The paper states that the introduction of fees had three principal objectives. These objectives were:

(i) Financial: to transfer a proportion of the costs of the ETs to users (where they
can afford to pay);
(ii) Behavioural: to encourage people to use alternative services to help resolve
their disputes; and
(iii) Justice: to protect access to justice.
It might be suggested that there was a fourth, political, objective namely to ease burdens on employers who were arguing that it was too easy for them to be taken to a tribunal by an employee – an argument which was of course rejected by the TUC and other workers’ representatives.
Having conducted their review, the Government has concluded that its original objectives have broadly been met:
(i) the financial objective:
those who use the ETs are contributing around £9 million per annum in fees (which is in line with estimates at the time),transferring a proportion of the cost of the ETs from
taxpayers to those who use the Employment Tribunals.
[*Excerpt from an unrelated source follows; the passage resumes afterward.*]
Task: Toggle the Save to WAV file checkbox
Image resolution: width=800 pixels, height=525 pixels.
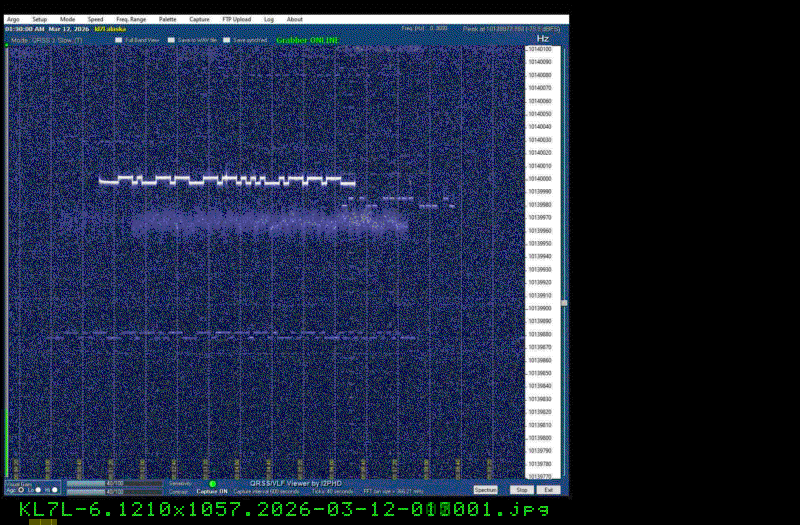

(ii)the behavioural objective:

while there has been a sharp, significant and sustained fall in ET claims following the introduction of fees, there has been a significant increase in the number of people who have turned to Acas’s conciliation service.There were over 80,000 notifications
to Acas in the first year of the new early conciliation service, and more than 92,000 in 2015/16. This suggests that more people are now using conciliation than were previously using voluntary pre-claim conciliation and the ETs combined.
(iii) access to justice:

our assessment suggests that conciliation is effective in helping up to a little under half of the people who refer disputes to them (48%) avoid the need to go to the ETs, and where it has not worked, many (up to a further 34%) went on to issue proceedings.
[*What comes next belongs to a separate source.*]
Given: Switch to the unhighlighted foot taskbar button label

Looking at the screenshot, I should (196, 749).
While these conclusions will not satisfy those who argue that there should be a return to the former system, there is absolutely no indication that the present Government is planning to abandon its new fees scheme.
The review states:
The fall in ET claims has been significant and much greater than originally estimated.
In many cases, we consider this to be a positive outcome: more people have referred their disputes to Acas’s conciliation service. Nevertheless, there is also some evidence that some people who have been unable to resolve their disputes through conciliation have been discouraged from bringing a formal ET claim because of the requirement to pay a fee.
This assessment is reinforced by the consideration given to the particular impact that fees have had on the volumes of workplace discrimination claims, in accordance with the duties under section 149 (1)of the Equality Act 2010.
The Government is proposing that the income threshold for fee remission should be modestly increased to, broadly, the level of the National Living Wage, with additional allowances for couples and children. (This proposal would apply to all courts and tribunal where standards fees are payable.)
The Government has also abolished fees for certain types of case concerning payments from the National Insurance Fund, such as certain redundancy payments.
In addition, the Consultation Paper notes that the Government has taken steps to publicise better the Lord Chancellor’s power to remit fees in exceptional circumstances, which has apparently led to some increase in the numbers of cases where this power has been exercised.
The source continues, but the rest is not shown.